If the bucket policy still fails, switch to an IAM-based approach. Don't use a bucket policy at all. Instead, in Account B, create an IAM role that grants s3:GetObject on the bucket. Then give Account A's IAM role permission to sts:AssumeRole into that role. This is more complex but gives you fine-grained control. The downside: you now manage two roles instead of one.

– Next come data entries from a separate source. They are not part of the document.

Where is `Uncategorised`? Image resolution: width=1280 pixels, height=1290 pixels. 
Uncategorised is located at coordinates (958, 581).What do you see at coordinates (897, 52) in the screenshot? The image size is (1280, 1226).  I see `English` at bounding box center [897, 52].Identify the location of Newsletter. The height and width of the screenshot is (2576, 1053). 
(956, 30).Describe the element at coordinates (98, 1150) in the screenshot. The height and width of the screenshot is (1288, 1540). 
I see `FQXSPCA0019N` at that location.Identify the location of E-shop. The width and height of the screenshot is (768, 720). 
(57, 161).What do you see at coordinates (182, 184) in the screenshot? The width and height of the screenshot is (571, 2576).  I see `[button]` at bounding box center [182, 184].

If you're using CloudFront, the origin access identity (OAI) can bypass bucket policies entirely — but that only works for CloudFront, not direct S3 access.

Prevention tip

Always test with the most permissive policy first — root principal, all actions — before locking it down. Use the --debug flag on every S3 CLI call during setup. It'll save you hours. Also, use aws:SourceIp or aws:SourceVpc conditions instead of aws:SourceArn unless you must tie it to a specific resource — this avoids the pain of updating policies when resources change. And always check the IAM role's trust policy separately from the bucket policy — they're independent and both can block you.